By Matt Paprocki. Media: National Review.
Extreme teachers’ unions can create devastating effects for students and families, and the only ones who benefit financially are the unions’ own elites.
Chicago will vote to elect a new mayor in less than a month. One of the front-runner candidates, Brandon Johnson, is a political operative who is being backed by the socialist party United Working Families and his former employer — the Chicago Teachers Union (CTU) — the most militant public-sector union in Illinois and a strong contender for the most powerful in the nation. CTU’s influence to push leftist agenda items is leaving students behind in its campaign for more power.
CTU rose to national prominence by focusing on growing support among public-sector teachers’ unions for political power. Chicago’s experience with CTU should be a warning to school districts across the country: The union’s political ideology and practices harm teachers and students alike.
The primary aim of the Chicago Teachers Union is no longer the teaching of children, but rather political power for the union’s leaders and their ideas. Since a leftist group called the Caucus of Rank-and-file Educators, or CORE, took over CTU in 2010, both student proficiency and enrollment have dropped. The more power the group has secured, the harsher the impacts on students.
Based on an Illinois Policy Institute analysis of Illinois State Board of Education student-proficiency data for third through eighth grades, between 2010 and 2014, the share of Chicago Public Schools students considered proficient in reading dropped by 29 percent. In math, that share dropped 30 percent. After a change in state testing — between 2015 and 2022 — student proficiency dropped 33 percent in reading and 31 percent in math.
As of the past full school year, nearly 80 percent of Chicago students could not read at grade level. Only 15 percent showed proficiency in math. In other words, students suffered as the union bosses grew political muscle.
And the response has been a mass exodus from Chicago Public Schools, especially among minority and low-income kids. More than 87,000 students have left CPS since the caucus took over in 2010. Now, one-third of its schools are half full.
The thousands of teachers around the country who are serving and teaching our children well should beware power-hungry teachers’-union leadership, whose interests are contrary to the heart of education.
Ifeoma Nkemdi is a Chicago Public Schools teacher who laments that truth.

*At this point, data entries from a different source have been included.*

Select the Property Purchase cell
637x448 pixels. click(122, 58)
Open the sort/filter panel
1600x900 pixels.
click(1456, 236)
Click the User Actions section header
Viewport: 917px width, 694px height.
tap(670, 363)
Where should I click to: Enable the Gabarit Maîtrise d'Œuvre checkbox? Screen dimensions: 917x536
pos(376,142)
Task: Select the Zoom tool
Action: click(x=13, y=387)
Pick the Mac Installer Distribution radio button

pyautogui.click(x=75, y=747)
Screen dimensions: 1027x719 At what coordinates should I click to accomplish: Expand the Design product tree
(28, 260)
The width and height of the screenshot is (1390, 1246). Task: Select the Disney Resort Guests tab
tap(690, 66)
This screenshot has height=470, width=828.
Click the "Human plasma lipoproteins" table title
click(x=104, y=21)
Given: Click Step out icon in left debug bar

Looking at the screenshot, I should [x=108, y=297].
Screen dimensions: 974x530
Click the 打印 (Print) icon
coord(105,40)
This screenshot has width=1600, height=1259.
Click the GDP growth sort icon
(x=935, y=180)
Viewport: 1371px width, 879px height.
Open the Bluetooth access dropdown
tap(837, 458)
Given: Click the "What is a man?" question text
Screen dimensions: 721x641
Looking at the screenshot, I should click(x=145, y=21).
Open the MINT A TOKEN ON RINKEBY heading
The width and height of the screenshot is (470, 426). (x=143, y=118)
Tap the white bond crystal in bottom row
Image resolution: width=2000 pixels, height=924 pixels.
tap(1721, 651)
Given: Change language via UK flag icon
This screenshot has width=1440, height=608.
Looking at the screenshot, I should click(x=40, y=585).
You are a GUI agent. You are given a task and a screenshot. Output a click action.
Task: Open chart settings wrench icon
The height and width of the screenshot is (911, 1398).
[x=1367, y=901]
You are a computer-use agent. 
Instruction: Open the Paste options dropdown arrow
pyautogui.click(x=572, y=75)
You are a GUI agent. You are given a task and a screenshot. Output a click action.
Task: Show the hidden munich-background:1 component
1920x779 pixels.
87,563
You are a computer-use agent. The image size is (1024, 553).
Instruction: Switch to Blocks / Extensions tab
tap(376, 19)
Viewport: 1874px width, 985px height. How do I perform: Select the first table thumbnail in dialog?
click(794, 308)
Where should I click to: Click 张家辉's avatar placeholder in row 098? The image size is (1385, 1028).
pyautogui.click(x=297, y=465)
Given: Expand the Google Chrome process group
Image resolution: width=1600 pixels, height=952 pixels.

“I cannot stand behind an agenda to politicize education as a status symbol. I want the best outcomes for our children, for them to believe in themselves and believe in their dreams,” she said. Her stance against CTU’s extreme leadership got her berated and bullied by union members. But she has remained loyal to her kids. Nkemdi is not alone.
“The union may be good and may have good intentions, but the people using the union — for their own political gain — are the problem,” said Chicago teacher Joe Ocol.
Ocol started an after-school chess club to keep students off the streets after one of his students was killed by a stray bullet as he headed home. Ocol ran afoul of the union during one of its strikes when he crossed the picket line to be with his students. The union expelled him but continued to take dues from his paycheck that were higher than the membership dues he had been charged as a union member.
“We need to have checks and balances on their power. You see, when both money and power are involved, politics becomes exponentially more powerful,” Ocol said.
CTU financial records show that only 19 percent of union dues go to actually representing teachers. The other 81 percent goes to administrative costs, overhead, and politics. Those politics include advancing socialist candidates such as Johnson.
But the bigger concern is how these ideas are spreading across the country. West Virginia, Oklahoma, Arizona, and California teacher strikes were directly inspired — and in some cases even staffed — by the Chicago Teachers Union. This Red for Ed movement, which is focused on activating teachers to use extreme tactics such as walking out on students for days on end to demand pay raises and other benefits, brought strikes “back from the dead.” Under the guise of fighting for health care and pay for teachers, the strikes are actually being used to recruit more teachers to a broader political agenda.
If Chicago’s history with CTU shows anything, it proves how the spread of extreme teacher unions can create devastating effects for students and families — and the only ones who benefit financially are the unions’ own political elites. Could a political ideology suffer a greater failure than professing to want a more equal society when its actions create the opposite?
Learn from Chicago: Letting CTU’s agenda spread will stymie social progress in your community, not advance it. Red for Ed will leave schools dead.